* **Dataset rows**:
=-=-=

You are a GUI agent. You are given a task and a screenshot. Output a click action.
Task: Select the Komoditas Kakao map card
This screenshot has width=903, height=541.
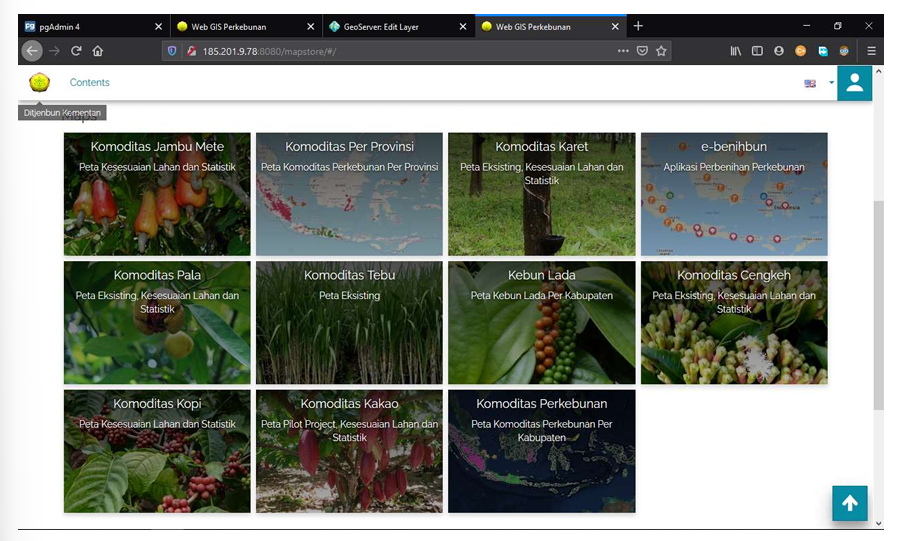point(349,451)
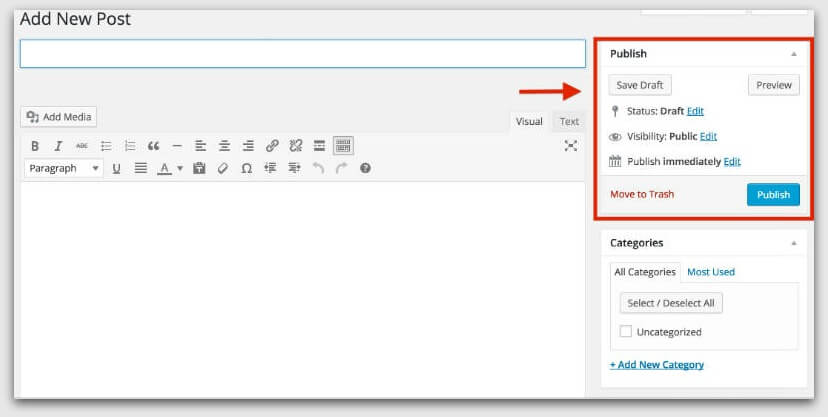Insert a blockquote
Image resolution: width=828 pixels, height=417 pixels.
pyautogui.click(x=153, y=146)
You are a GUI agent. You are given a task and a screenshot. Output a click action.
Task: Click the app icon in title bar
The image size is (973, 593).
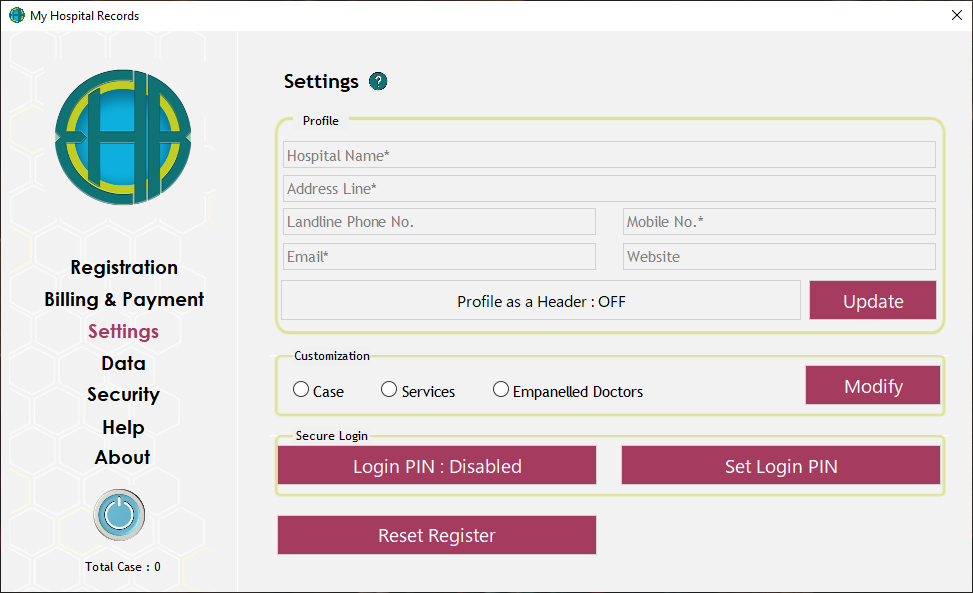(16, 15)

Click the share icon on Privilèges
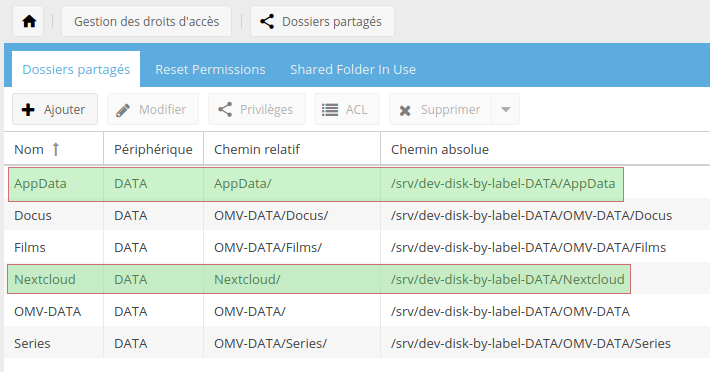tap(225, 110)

=-=-=

* **Task instructions**:
Rewrite all of the material above, substituting "screen capture" for every "screenshot" and keeping everything else unchanged. Leave the pictures out of your version.

* **Output for this exercise**:
You are a GUI agent. You are given a task and a screen capture. Output a click action.
Task: Select the Komoditas Kakao map card
This screen capture has width=903, height=541.
point(349,451)
Insert a blockquote
Image resolution: width=828 pixels, height=417 pixels.
pyautogui.click(x=153, y=146)
You are a GUI agent. You are given a task and a screen capture. Output a click action.
Task: Click the app icon in title bar
The image size is (973, 593).
(16, 15)

Click the share icon on Privilèges
tap(225, 110)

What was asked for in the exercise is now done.